Pictures excluded, please transcribe exactly the lines from the one with "Where should I" through the end of the records below, and nothing more.
[[ Source information open ]]
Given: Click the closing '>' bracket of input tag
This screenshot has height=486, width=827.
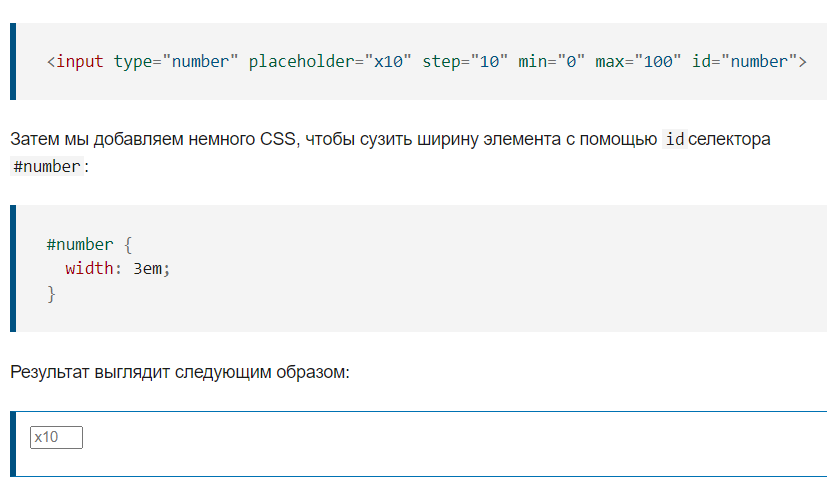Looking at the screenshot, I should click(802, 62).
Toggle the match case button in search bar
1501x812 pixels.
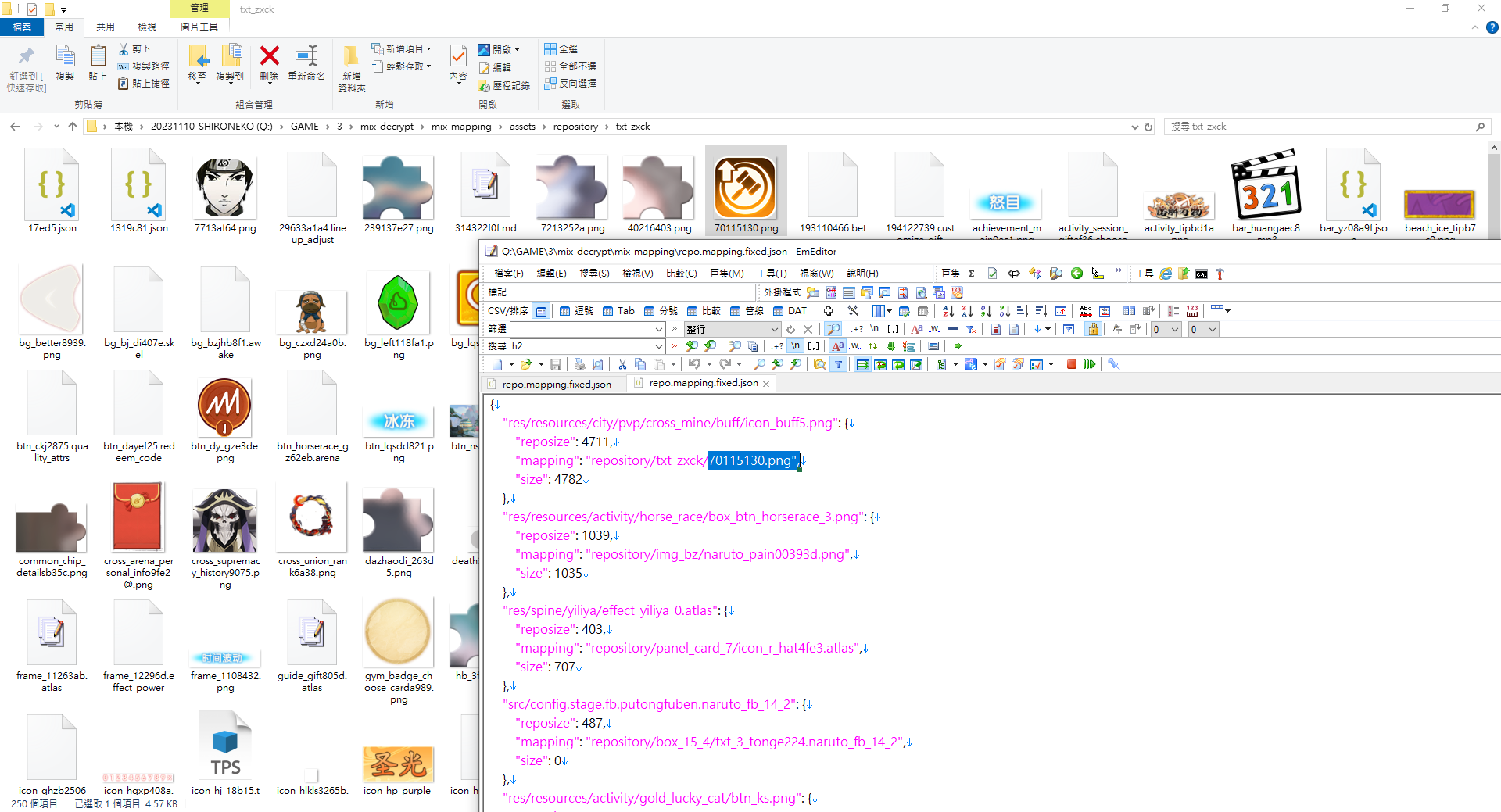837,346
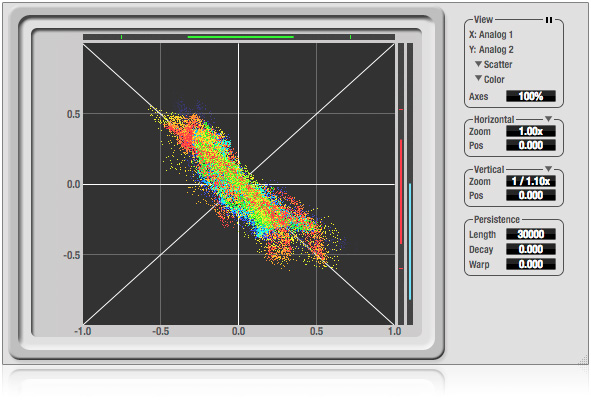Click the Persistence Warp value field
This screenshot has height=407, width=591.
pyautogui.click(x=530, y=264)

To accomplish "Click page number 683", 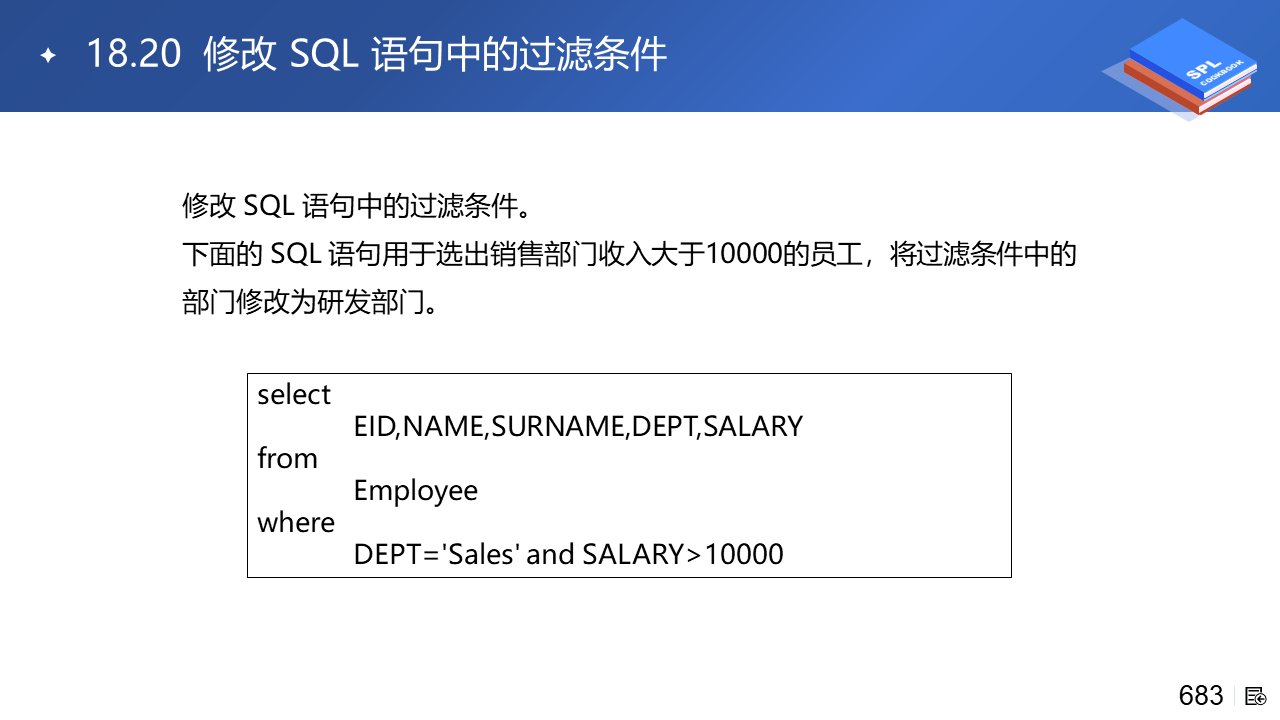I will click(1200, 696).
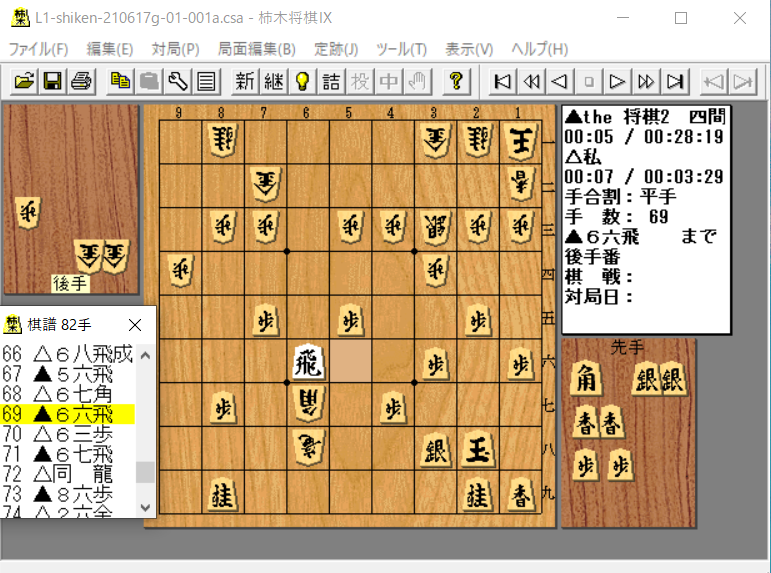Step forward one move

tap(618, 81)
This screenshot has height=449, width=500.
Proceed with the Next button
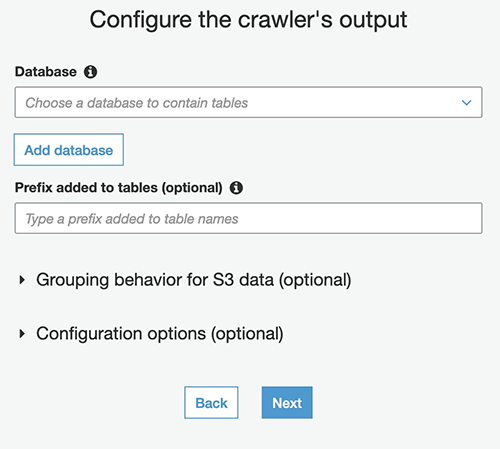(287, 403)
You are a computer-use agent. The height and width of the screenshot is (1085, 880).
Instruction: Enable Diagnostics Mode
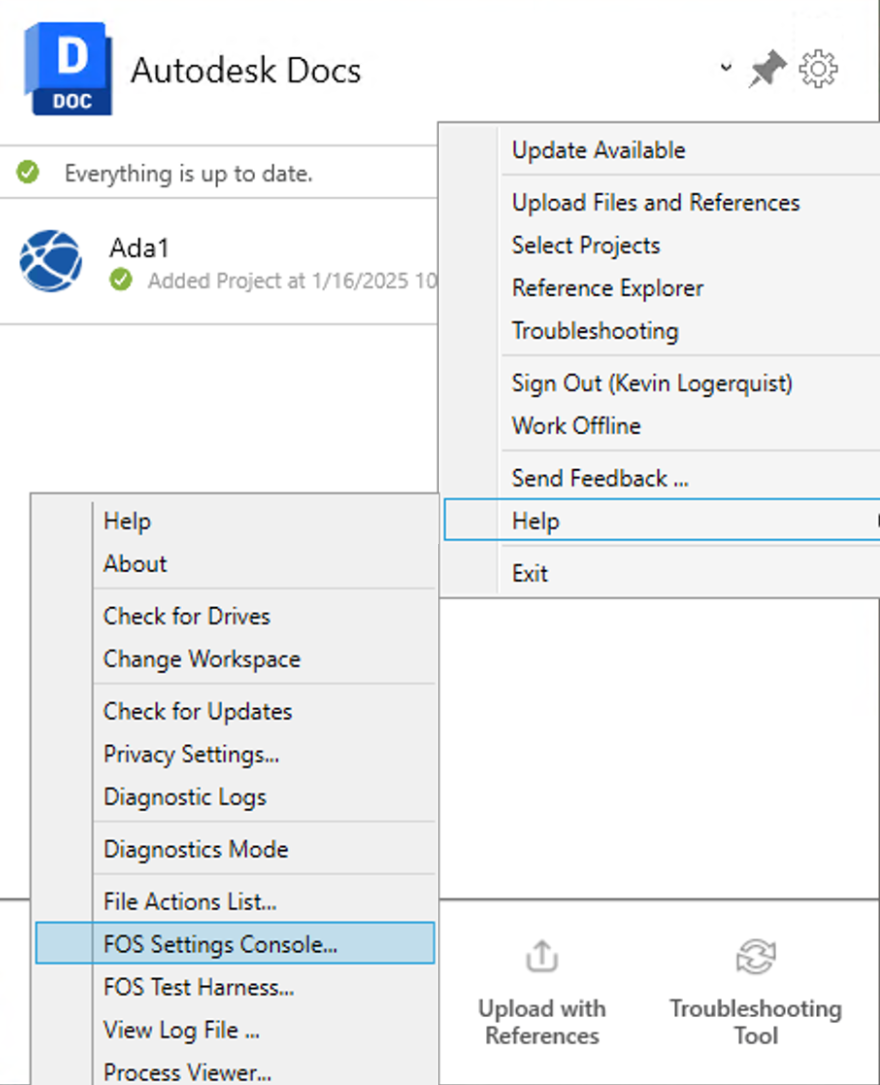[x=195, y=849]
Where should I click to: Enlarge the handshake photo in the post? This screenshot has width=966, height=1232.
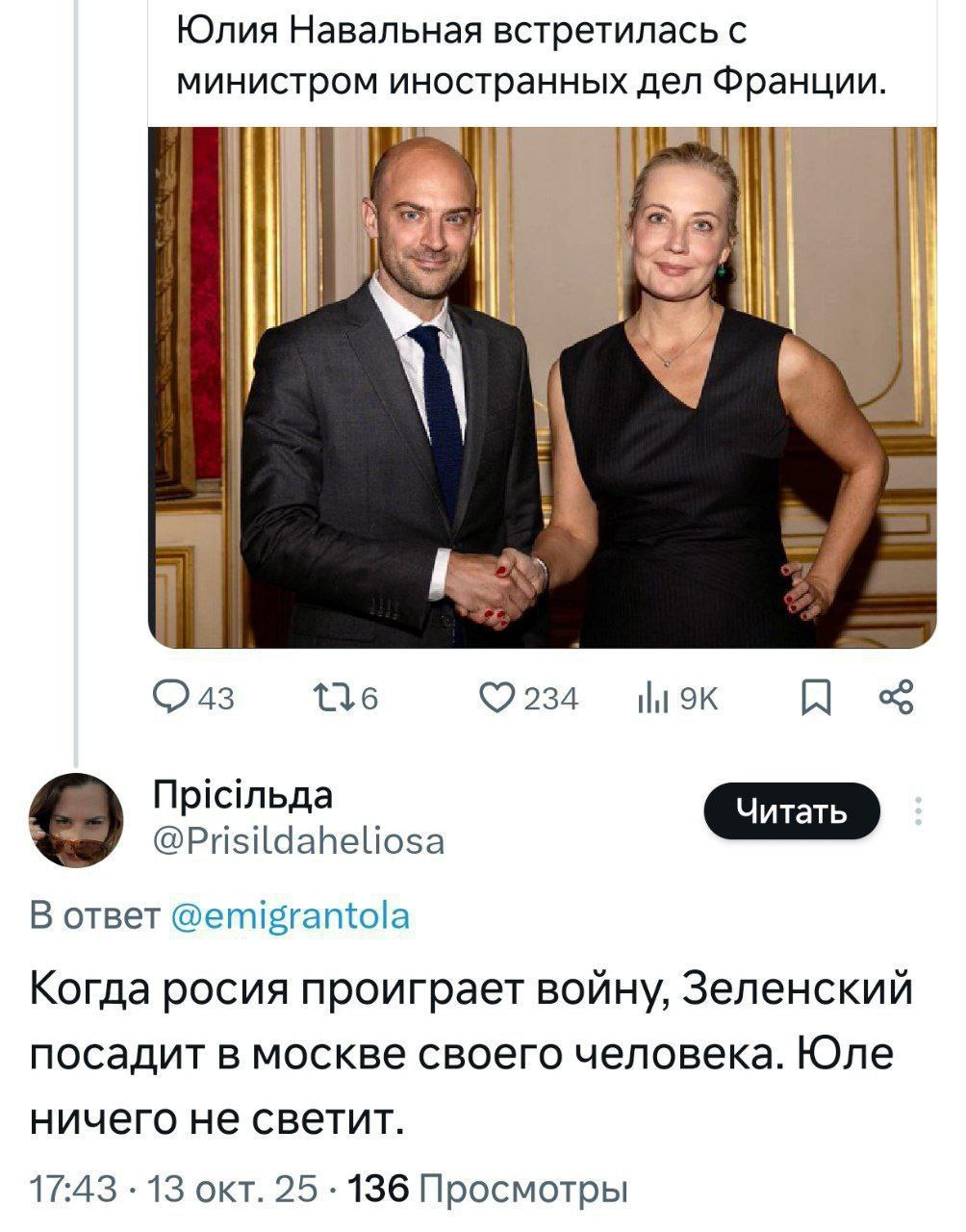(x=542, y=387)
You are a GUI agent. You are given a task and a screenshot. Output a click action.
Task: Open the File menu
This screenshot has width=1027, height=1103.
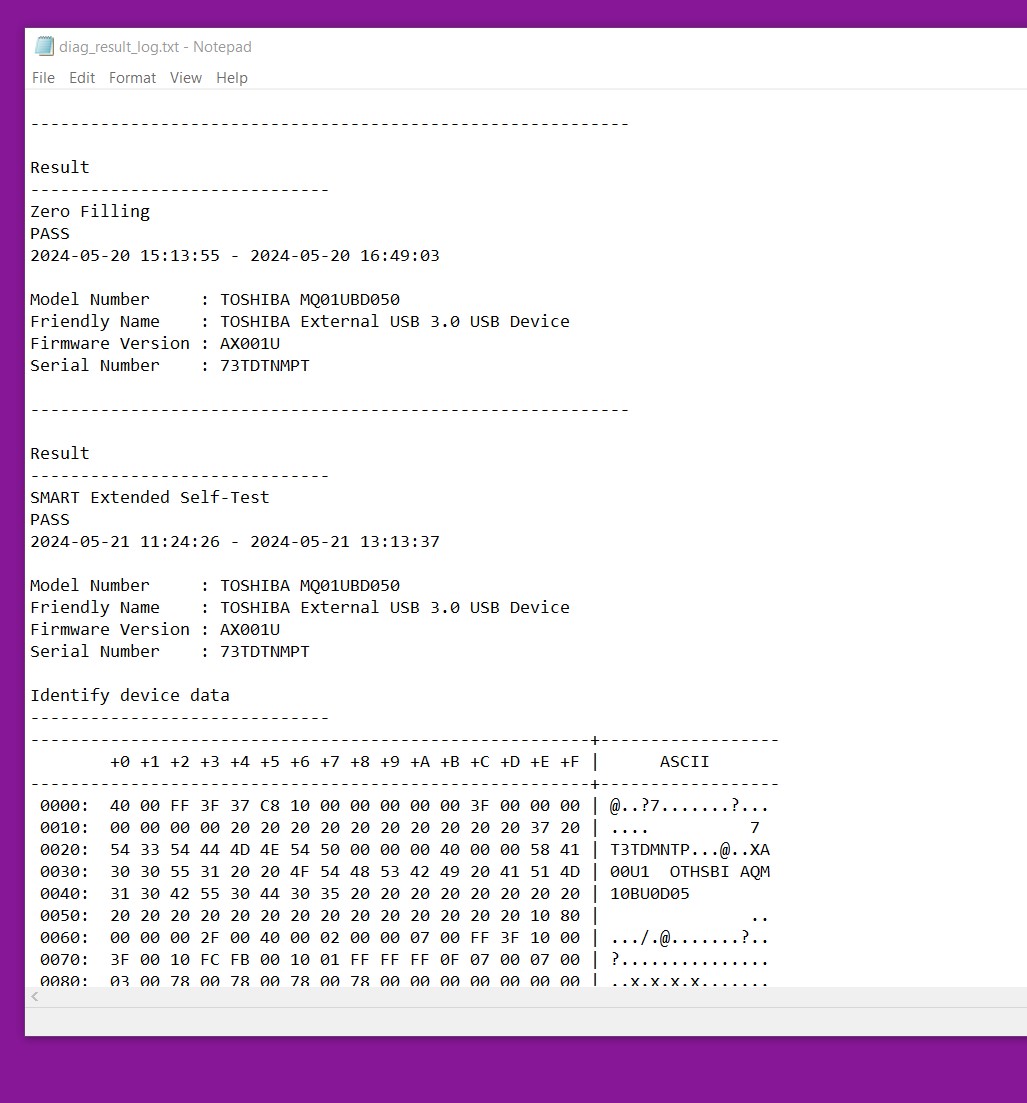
[[ Source information closed ]]
Output for this task
Where should I click to: Enlarge the handshake photo in the post? This screenshot has width=966, height=1232.
(x=542, y=387)
You are a GUI agent. You are given a task and a screenshot. Output a click action.
Task: Open the File menu
This screenshot has width=1027, height=1103.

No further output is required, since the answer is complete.